Embodiment 34. The seal or seal assembly according to any one of the preceding embodiments, wherein the first lip has a width, WFL, that changes along its length, LFL-

Embodiment 35. The seal or seal assembly according to any one of the preceding embodiments, wherein the first lip has an exterior radius of curvature, R _F E, and an interior radius of curvature, RFI, wherein RH /RH is greater than 1.

Embodiment 36. The seal or seal assembly according to any one of the preceding embodiments, wherein at least one of the first member or the second member has a diameter of less than 2 mm.

Embodiment 37. The seal or seal assembly according to any one of the preceding embodiments, wherein the assembly is a UHPLC or HPLC pump assembly.

Embodiment 38. The seal or seal assembly according to any one of the preceding embodiments, wherein the assembly has a cyclic pressure less than 250 MPa.

Note that not all of the features described above are required, that a portion of a specific feature may not be required, and that one or more features may be provided in addition to those described. Still further, the order in which features are described is not necessarily the order in which the features are installed.
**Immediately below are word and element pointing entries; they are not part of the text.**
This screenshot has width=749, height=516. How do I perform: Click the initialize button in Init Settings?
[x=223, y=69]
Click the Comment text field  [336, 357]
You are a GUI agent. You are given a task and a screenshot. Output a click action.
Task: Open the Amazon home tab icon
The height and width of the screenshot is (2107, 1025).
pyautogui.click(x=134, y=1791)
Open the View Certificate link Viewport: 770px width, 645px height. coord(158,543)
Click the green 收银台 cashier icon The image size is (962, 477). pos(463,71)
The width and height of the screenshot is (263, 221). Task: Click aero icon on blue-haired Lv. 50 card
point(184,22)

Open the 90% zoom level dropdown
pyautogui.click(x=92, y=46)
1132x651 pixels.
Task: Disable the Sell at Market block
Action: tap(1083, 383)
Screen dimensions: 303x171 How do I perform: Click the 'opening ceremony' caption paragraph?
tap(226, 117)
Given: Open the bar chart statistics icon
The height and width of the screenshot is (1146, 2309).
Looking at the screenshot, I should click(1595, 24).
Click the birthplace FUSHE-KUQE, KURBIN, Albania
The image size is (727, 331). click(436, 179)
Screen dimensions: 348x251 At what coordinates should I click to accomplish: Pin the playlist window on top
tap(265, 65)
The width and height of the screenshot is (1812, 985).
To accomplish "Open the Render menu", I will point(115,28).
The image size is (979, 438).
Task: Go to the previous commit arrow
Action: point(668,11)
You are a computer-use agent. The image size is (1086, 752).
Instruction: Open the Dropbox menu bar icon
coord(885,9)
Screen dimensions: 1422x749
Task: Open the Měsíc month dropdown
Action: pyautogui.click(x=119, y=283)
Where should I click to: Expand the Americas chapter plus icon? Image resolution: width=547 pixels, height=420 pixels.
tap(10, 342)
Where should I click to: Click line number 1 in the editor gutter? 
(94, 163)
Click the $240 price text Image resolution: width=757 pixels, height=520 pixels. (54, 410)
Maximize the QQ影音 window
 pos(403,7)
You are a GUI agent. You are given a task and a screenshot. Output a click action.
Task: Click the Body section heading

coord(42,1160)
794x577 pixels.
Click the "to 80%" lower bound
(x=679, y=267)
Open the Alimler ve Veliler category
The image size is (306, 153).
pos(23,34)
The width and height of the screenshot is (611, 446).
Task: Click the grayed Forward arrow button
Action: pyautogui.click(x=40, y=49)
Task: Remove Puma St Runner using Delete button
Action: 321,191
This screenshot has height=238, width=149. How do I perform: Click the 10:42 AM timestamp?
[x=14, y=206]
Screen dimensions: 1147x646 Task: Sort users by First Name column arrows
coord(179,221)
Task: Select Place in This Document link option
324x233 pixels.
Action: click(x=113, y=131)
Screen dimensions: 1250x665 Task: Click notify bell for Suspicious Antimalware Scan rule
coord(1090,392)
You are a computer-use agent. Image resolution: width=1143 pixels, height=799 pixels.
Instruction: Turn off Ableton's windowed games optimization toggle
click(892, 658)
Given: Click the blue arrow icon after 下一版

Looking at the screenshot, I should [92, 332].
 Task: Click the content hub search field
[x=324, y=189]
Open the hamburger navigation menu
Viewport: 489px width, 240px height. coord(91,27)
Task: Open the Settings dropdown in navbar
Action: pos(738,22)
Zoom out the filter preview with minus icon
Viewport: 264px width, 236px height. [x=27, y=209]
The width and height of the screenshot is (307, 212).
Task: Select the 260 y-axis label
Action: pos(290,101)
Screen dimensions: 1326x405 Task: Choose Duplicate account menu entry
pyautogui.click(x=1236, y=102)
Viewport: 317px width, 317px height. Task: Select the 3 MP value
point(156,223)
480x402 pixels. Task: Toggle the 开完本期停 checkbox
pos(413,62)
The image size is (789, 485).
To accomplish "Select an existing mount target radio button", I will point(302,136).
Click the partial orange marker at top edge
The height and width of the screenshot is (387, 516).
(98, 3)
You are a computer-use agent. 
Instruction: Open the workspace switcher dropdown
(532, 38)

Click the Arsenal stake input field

Certain features are, for clarity, described herein in the context of separate embodiments, may also be provided in combination in a single embodiment. Conversely, various features that are, for brevity, described in the context of a single embodiment, may also be provided separately or in any subcombinations.

Benefits, other advantages, and solutions to problems have been described above with regard to specific embodiments, however, the benefits, advantages, solutions to problems, and any feature(s) that may cause any benefit, advantage, or solution to occur or become more pronounced are not to be construed as a critical, required, or essential feature of any or all the claims.

The specification and illustrations of the embodiments described herein are intended to provide a general understanding of the structure of the various embodiments. The specification and illustrations are not intended to serve as an exhaustive and comprehensive description of all of the elements and features of apparatus and systems that use the structures or methods described herein. Separate embodiments may also be provided in combination in a single embodiment, and conversely, various features that are, for brevity, described in the context of a single embodiment, may also be provided separately or in any subcombination. Further, reference to values stated in ranges includes each and every value within that range. Many other embodiments may be apparent to skilled artisans only after reading this specification. Other embodiments may be used and derived from the disclosure, such that a structural substitution, logical substitution, or any change may be made without departing from the scope of the disclosure. Accordingly, the disclosure is to be regarded as illustrative rather than restrictive.